Vertraglich können entsprechende Ansprüche bei der wirksamen Verwendung von Stoffpreisgleitklauseln geltend gemacht werden. Nach der Rechtsprechung des BGH mit Urteil vom 01.10.2014 – VII ZR 344/13 – finden solche Klauseln jedoch immer häufiger keine Anwendung mehr. Grundsätzlich bleiben vertragliche Einheitspreise bei unveränderter Bauleistung verbindlich. Es gilt das Prinzip der Vertragstreue. Verträge sind einzuhalten. Eine Ausnahme hiervon bildet der Rechtsgrundsatz der Störung der Geschäftsgrundlage. Wenn Umstände von vorn herein fehlen oder nachträglich wegfallen, die für eine Vertragspartei so wesentlich sind, dass der Vertrag geändert oder aufgehoben werden muss, weil ein Festhalten am unveränderten Vertrag sich als unzumutbar darstellen würde, so begründen diese grundsätzlich eine Störung der Geschäftsgrundlage. Zur Anpassung der Preise kann diese Regelung (§ 313 Abs. 1 BGB) jedoch nicht herangezogen werden. Nach der Rechtsprechung des BGH bildet die Kalkulationsgrundlage des Auftragnehmers grundsätzlich keine Geschäftsgrundlage des später geschlossenen Vertrages. Der Auftraggeber habe bei Vertragsschluss keinen Anlass, die Kalkulationsgrundlagen des Auftragnehmers in seinen Geschäftswillen aufzunehmen.
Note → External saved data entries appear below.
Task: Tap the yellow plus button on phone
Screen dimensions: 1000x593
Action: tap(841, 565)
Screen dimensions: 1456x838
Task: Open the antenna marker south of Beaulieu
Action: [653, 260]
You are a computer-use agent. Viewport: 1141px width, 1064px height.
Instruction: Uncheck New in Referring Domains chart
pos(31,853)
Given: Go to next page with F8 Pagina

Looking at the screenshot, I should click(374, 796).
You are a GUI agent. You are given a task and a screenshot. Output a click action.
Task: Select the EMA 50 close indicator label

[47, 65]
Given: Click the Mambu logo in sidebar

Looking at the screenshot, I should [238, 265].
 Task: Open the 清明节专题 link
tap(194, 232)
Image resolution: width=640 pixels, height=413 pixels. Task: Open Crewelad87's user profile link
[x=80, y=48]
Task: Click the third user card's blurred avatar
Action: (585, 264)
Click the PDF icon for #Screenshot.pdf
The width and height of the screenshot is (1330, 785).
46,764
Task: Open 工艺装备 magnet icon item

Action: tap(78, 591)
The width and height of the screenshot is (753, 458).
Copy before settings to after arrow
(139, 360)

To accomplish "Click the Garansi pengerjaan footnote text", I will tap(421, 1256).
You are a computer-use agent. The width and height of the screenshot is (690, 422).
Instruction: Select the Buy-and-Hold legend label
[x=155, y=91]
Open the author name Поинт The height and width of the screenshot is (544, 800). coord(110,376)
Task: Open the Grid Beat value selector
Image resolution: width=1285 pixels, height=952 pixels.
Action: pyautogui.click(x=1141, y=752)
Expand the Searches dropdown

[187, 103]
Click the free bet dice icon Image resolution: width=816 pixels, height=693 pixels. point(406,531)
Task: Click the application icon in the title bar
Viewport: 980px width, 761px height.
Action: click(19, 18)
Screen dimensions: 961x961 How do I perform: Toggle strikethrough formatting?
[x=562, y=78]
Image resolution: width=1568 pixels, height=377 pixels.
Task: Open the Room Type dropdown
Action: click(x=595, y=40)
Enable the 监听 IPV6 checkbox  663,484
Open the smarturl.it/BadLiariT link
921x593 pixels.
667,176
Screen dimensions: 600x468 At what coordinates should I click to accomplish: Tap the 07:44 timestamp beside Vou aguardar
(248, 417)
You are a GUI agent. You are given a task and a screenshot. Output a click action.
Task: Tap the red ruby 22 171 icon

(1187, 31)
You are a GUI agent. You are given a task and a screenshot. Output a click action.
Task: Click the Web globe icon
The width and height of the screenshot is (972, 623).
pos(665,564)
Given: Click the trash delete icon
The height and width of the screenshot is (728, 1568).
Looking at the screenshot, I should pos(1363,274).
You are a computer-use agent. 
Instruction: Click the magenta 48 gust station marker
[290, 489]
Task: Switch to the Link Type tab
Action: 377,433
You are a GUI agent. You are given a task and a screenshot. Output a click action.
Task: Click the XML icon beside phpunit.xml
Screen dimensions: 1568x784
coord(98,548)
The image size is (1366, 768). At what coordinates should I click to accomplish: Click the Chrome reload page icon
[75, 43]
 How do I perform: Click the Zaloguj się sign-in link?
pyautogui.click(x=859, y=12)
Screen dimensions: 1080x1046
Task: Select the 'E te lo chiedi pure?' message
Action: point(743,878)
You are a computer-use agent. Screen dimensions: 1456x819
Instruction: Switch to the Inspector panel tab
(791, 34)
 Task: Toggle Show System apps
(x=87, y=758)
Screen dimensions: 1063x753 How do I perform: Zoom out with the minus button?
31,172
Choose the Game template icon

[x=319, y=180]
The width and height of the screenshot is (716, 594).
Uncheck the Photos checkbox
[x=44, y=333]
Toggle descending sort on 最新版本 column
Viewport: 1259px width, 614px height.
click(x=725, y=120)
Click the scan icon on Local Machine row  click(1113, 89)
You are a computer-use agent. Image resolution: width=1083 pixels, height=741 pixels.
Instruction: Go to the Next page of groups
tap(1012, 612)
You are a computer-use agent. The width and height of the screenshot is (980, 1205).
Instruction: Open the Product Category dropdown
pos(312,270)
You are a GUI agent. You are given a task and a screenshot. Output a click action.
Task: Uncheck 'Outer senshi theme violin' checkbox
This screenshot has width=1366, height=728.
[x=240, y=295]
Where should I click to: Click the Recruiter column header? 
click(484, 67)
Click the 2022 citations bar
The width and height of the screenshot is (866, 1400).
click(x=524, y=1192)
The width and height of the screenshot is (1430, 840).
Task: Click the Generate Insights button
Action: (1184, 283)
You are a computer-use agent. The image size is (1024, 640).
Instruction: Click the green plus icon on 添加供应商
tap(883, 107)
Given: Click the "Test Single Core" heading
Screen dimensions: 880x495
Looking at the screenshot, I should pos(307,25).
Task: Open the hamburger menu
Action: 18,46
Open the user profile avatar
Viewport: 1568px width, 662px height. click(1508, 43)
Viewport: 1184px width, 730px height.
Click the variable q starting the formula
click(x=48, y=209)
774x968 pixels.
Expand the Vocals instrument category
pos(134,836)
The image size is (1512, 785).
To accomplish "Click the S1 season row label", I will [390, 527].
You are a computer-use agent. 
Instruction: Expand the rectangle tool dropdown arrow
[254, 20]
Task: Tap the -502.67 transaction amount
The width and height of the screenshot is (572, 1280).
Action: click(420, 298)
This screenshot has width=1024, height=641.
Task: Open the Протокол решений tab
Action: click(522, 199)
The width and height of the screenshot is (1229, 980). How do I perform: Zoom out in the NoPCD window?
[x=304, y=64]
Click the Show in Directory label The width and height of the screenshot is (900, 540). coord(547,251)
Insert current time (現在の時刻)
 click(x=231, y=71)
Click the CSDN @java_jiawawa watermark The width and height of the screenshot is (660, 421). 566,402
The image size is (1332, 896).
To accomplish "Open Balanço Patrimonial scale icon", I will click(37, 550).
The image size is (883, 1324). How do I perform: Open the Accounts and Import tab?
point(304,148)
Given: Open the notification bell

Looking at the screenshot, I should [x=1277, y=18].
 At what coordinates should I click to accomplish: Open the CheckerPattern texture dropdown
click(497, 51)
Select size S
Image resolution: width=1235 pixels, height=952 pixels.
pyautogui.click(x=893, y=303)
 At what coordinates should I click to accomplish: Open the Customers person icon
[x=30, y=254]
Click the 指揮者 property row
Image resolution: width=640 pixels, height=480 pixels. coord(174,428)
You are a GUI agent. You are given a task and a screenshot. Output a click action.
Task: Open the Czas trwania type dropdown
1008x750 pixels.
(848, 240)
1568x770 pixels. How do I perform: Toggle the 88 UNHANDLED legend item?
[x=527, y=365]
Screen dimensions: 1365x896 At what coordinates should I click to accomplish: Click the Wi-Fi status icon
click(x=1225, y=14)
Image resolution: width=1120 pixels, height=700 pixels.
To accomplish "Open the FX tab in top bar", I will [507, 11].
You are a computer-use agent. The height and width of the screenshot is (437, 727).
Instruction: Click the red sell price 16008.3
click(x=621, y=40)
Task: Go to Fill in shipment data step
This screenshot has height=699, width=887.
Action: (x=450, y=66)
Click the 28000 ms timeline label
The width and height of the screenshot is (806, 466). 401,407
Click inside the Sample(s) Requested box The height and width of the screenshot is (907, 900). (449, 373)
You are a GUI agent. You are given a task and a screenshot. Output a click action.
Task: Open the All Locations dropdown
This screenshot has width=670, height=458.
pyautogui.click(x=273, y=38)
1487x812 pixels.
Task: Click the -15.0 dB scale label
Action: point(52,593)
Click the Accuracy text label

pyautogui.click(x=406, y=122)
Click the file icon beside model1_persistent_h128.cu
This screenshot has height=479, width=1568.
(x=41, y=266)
Eine neuere Rechtsprechung des Bundesgerichtshofes aus dem Jahr 2019 bietet indessen dem Auftragnehmer möglicherweise zumindest bei Mengenmehrungen und Nachträgen eine Möglichkeit, Materialpreissteigerungen gegenüber dem Auftraggeber durchzusetzen. Nach dieser neuen Rechtsprechung richten sich Mehrpreise neuerdings nach den tatsächlich erforderlichen Kosten zuzüglich angemessener Zuschläge für allgemeine Geschäftskosten sowie für Wagnis und Gewinn. Der Auftragnehmer ist bei der Anpassung der Einheitspreise nicht mehr an seinen ursprünglich kalkulierten Materialpreis gebunden. Der Grundsatz "guter Preis bleibt guter Preis" und "schlechter Preis bleibt schlechter Preis" gilt somit nicht mehr. Wenn nun zu Mehrmengen und Nachträgen die Vergütung des Auftragnehmers nach den tatsächlich erforderlichen Kosten zuzüglich angemessener Zuschläge für allgemeine Geschäftskosten sowie für Wagnis und Gewinn zu ermitteln ist, so muss für den Auftragnehmer auch die Möglichkeit bestehen, die tatsächlich erforderlichen Kosten und damit auch der Preisanstieg von Baustoffen geltend zu machen sein. Eine Entscheidung des BGH hierzu steht noch aus.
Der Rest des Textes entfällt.